Objective |
Change "computer-use agent" to "GUI agent" throughout the data below, leaving every other part of each line unchanged.

---------- Data extract

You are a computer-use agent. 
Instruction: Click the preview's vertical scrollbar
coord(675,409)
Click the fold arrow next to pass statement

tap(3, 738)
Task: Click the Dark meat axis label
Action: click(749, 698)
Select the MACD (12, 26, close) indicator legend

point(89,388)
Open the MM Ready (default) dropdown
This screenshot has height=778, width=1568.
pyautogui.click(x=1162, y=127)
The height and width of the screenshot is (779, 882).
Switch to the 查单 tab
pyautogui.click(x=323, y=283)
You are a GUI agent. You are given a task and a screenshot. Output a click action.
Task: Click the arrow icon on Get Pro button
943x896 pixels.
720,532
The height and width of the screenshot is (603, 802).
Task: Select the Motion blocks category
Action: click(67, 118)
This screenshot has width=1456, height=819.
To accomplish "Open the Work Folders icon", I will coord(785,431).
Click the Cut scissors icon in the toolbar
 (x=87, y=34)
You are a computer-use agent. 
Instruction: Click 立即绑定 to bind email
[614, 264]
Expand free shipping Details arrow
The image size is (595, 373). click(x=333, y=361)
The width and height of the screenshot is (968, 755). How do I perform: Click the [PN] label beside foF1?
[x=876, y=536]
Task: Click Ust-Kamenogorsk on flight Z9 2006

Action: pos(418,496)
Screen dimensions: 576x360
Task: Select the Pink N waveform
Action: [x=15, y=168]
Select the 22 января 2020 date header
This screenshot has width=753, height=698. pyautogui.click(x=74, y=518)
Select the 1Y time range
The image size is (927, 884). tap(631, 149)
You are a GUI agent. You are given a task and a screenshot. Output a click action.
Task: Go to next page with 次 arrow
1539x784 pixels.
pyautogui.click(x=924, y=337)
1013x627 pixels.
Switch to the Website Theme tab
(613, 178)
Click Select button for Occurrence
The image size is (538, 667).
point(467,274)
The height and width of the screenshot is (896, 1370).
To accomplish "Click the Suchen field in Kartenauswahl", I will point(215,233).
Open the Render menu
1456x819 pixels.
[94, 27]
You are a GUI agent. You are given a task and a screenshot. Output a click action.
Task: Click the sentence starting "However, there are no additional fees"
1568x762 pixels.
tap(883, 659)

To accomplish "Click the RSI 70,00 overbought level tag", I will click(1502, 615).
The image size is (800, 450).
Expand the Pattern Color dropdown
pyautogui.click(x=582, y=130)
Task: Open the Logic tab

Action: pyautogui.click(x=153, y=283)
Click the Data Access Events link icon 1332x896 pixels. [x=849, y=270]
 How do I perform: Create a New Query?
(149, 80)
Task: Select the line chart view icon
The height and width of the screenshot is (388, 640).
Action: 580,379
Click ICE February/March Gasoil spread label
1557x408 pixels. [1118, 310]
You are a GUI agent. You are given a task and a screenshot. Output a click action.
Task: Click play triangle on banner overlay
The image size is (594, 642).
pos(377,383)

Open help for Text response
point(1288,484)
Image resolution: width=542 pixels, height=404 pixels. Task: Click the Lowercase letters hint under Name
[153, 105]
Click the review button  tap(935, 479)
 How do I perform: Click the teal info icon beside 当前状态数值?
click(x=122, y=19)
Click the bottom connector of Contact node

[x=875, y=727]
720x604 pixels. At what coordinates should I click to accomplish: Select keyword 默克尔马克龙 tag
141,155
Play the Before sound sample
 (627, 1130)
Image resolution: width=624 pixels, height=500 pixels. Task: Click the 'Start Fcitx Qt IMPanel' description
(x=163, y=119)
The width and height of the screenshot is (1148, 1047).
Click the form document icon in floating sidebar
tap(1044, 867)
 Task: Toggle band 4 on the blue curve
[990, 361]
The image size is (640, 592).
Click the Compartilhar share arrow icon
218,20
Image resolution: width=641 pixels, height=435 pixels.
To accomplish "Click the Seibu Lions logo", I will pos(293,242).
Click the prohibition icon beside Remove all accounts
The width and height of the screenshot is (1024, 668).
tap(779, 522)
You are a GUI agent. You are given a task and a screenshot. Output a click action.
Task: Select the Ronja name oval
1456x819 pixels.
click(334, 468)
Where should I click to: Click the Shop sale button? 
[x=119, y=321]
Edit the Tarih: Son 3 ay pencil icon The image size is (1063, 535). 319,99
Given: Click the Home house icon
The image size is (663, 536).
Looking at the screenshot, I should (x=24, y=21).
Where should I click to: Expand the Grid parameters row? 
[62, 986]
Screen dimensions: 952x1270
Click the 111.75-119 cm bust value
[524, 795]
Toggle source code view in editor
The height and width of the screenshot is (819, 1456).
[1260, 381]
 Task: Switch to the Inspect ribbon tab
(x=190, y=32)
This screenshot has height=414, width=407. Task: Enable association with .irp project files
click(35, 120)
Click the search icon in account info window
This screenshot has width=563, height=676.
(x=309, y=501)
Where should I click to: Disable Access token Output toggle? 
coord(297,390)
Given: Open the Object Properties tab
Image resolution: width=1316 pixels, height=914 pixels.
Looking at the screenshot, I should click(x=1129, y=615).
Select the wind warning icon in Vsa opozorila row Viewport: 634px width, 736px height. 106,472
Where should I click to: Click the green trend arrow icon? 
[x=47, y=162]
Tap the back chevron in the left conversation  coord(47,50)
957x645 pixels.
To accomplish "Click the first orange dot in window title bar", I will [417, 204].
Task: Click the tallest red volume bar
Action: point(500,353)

--------------------

Written answer |
You are a GUI agent. 
Instruction: Click the preview's vertical scrollbar
coord(675,409)
Click the fold arrow next to pass statement

tap(3, 738)
Task: Click the Dark meat axis label
Action: click(749, 698)
Select the MACD (12, 26, close) indicator legend

point(89,388)
Open the MM Ready (default) dropdown
This screenshot has height=778, width=1568.
pyautogui.click(x=1162, y=127)
The height and width of the screenshot is (779, 882).
Switch to the 查单 tab
pyautogui.click(x=323, y=283)
You are a GUI agent. You are given a task and a screenshot. Output a click action.
Task: Click the arrow icon on Get Pro button
943x896 pixels.
720,532
The height and width of the screenshot is (603, 802).
Task: Select the Motion blocks category
Action: click(67, 118)
This screenshot has width=1456, height=819.
To accomplish "Open the Work Folders icon", I will coord(785,431).
Click the Cut scissors icon in the toolbar
 (x=87, y=34)
You are a GUI agent. 
Instruction: Click 立即绑定 to bind email
[614, 264]
Expand free shipping Details arrow
The image size is (595, 373). click(x=333, y=361)
The width and height of the screenshot is (968, 755). How do I perform: Click the [PN] label beside foF1?
[x=876, y=536]
Task: Click Ust-Kamenogorsk on flight Z9 2006

Action: pos(418,496)
Screen dimensions: 576x360
Task: Select the Pink N waveform
Action: [x=15, y=168]
Select the 22 января 2020 date header
This screenshot has width=753, height=698. pyautogui.click(x=74, y=518)
Select the 1Y time range
The image size is (927, 884). tap(631, 149)
You are a GUI agent. You are given a task and a screenshot. Output a click action.
Task: Go to next page with 次 arrow
1539x784 pixels.
pyautogui.click(x=924, y=337)
1013x627 pixels.
Switch to the Website Theme tab
(613, 178)
Click Select button for Occurrence
The image size is (538, 667).
point(467,274)
The height and width of the screenshot is (896, 1370).
To accomplish "Click the Suchen field in Kartenauswahl", I will point(215,233).
Open the Render menu
1456x819 pixels.
[94, 27]
You are a GUI agent. You are given a task and a screenshot. Output a click action.
Task: Click the sentence starting "However, there are no additional fees"
1568x762 pixels.
tap(883, 659)

To accomplish "Click the RSI 70,00 overbought level tag", I will click(1502, 615).
The image size is (800, 450).
Expand the Pattern Color dropdown
pyautogui.click(x=582, y=130)
Task: Open the Logic tab

Action: pyautogui.click(x=153, y=283)
Click the Data Access Events link icon 1332x896 pixels. [x=849, y=270]
 How do I perform: Create a New Query?
(149, 80)
Task: Select the line chart view icon
The height and width of the screenshot is (388, 640).
Action: 580,379
Click ICE February/March Gasoil spread label
1557x408 pixels. [1118, 310]
You are a GUI agent. You are given a task and a screenshot. Output a click action.
Task: Click play triangle on banner overlay
The image size is (594, 642).
pos(377,383)

Open help for Text response
point(1288,484)
Image resolution: width=542 pixels, height=404 pixels. Task: Click the Lowercase letters hint under Name
[153, 105]
Click the review button  tap(935, 479)
 How do I perform: Click the teal info icon beside 当前状态数值?
click(x=122, y=19)
Click the bottom connector of Contact node

[x=875, y=727]
720x604 pixels. At what coordinates should I click to accomplish: Select keyword 默克尔马克龙 tag
141,155
Play the Before sound sample
 (627, 1130)
Image resolution: width=624 pixels, height=500 pixels. Task: Click the 'Start Fcitx Qt IMPanel' description
(x=163, y=119)
The width and height of the screenshot is (1148, 1047).
Click the form document icon in floating sidebar
tap(1044, 867)
 Task: Toggle band 4 on the blue curve
[990, 361]
The image size is (640, 592).
Click the Compartilhar share arrow icon
218,20
Image resolution: width=641 pixels, height=435 pixels.
To accomplish "Click the Seibu Lions logo", I will pos(293,242).
Click the prohibition icon beside Remove all accounts
The width and height of the screenshot is (1024, 668).
tap(779, 522)
You are a GUI agent. You are given a task and a screenshot. Output a click action.
Task: Select the Ronja name oval
1456x819 pixels.
click(334, 468)
Where should I click to: Click the Shop sale button? 
[x=119, y=321]
Edit the Tarih: Son 3 ay pencil icon The image size is (1063, 535). 319,99
Given: Click the Home house icon
The image size is (663, 536).
Looking at the screenshot, I should (x=24, y=21).
Where should I click to: Expand the Grid parameters row? 
[62, 986]
Screen dimensions: 952x1270
Click the 111.75-119 cm bust value
[524, 795]
Toggle source code view in editor
The height and width of the screenshot is (819, 1456).
[1260, 381]
 Task: Switch to the Inspect ribbon tab
(x=190, y=32)
This screenshot has height=414, width=407. Task: Enable association with .irp project files
click(35, 120)
Click the search icon in account info window
This screenshot has width=563, height=676.
(x=309, y=501)
Where should I click to: Disable Access token Output toggle? 
coord(297,390)
Given: Open the Object Properties tab
Image resolution: width=1316 pixels, height=914 pixels.
Looking at the screenshot, I should click(x=1129, y=615).
Select the wind warning icon in Vsa opozorila row Viewport: 634px width, 736px height. 106,472
Where should I click to: Click the green trend arrow icon? 
[x=47, y=162]
Tap the back chevron in the left conversation  coord(47,50)
957x645 pixels.
To accomplish "Click the first orange dot in window title bar", I will [417, 204].
Task: Click the tallest red volume bar
Action: point(500,353)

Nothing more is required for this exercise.